(Items from a dataset)
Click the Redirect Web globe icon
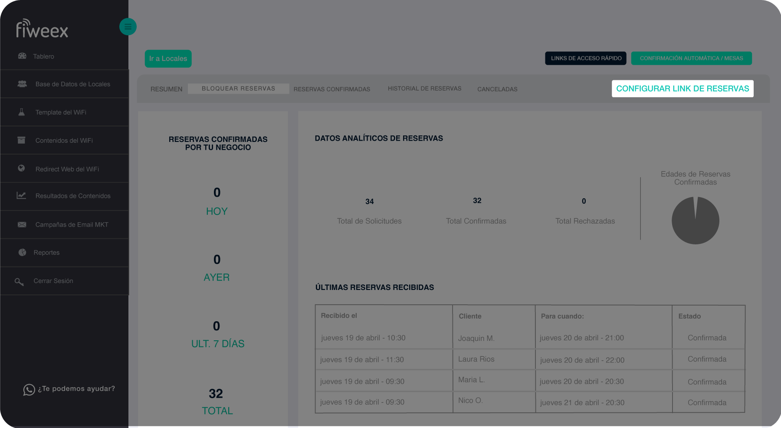 point(21,168)
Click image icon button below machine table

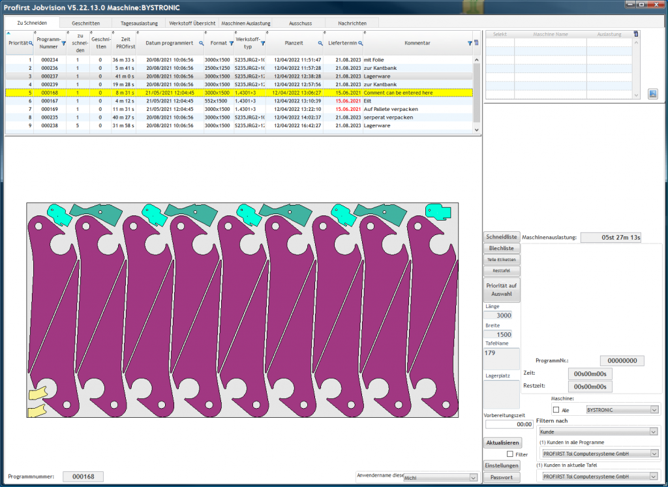[652, 94]
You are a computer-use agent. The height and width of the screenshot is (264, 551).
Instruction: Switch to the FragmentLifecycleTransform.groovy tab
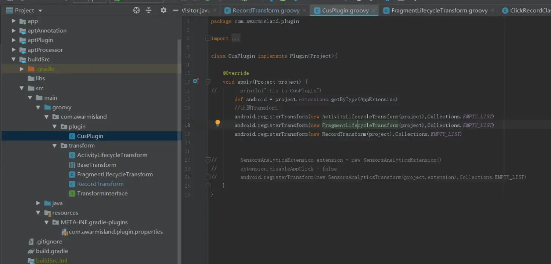click(439, 11)
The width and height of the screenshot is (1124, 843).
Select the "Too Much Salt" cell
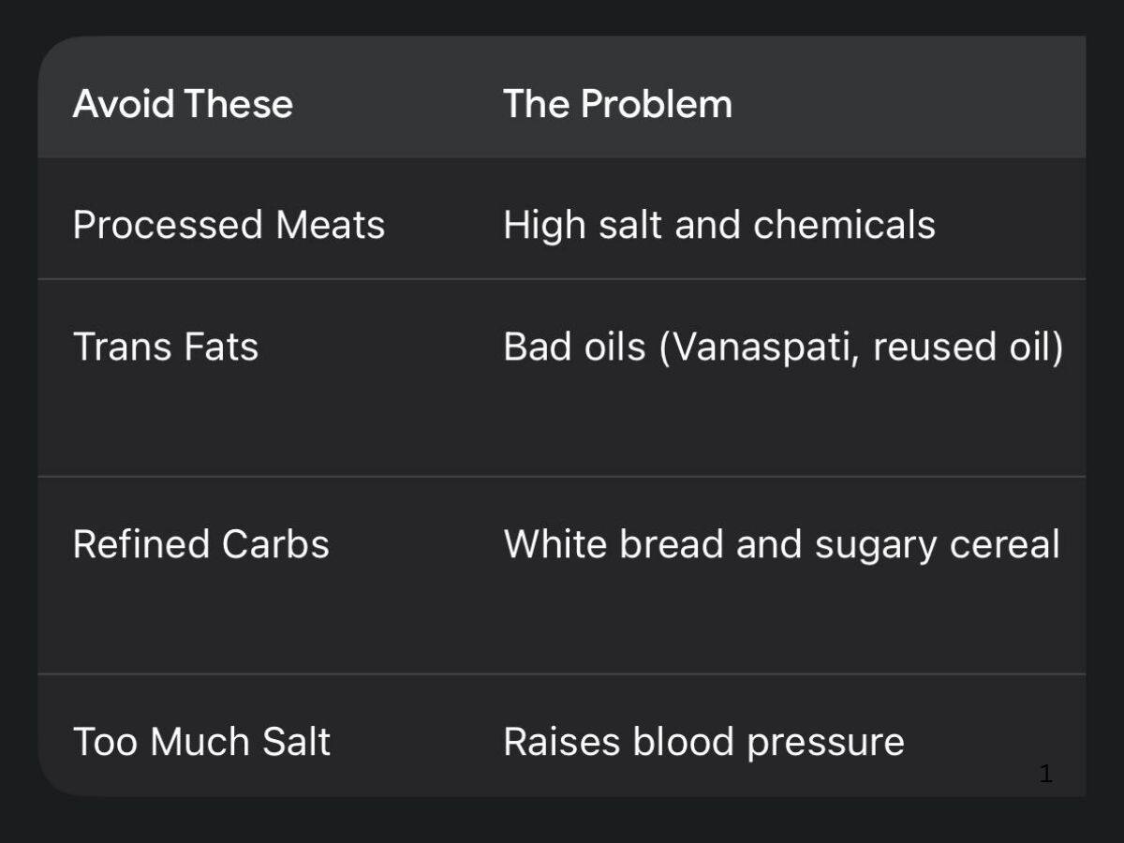pos(201,742)
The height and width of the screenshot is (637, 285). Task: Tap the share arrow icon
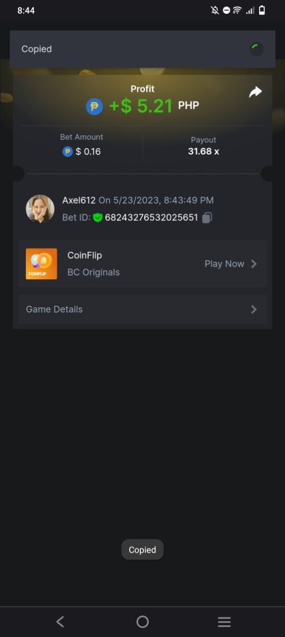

#### [Aim of the task]
Take the line containing "The width and" and every line after it up to the end of the entries, and quote them exactly. Both ends count; the pictures do not.

#### [Response area]
The width and height of the screenshot is (1124, 843).
Select the "Too Much Salt" cell
pos(201,742)
The height and width of the screenshot is (637, 285). Task: Tap the share arrow icon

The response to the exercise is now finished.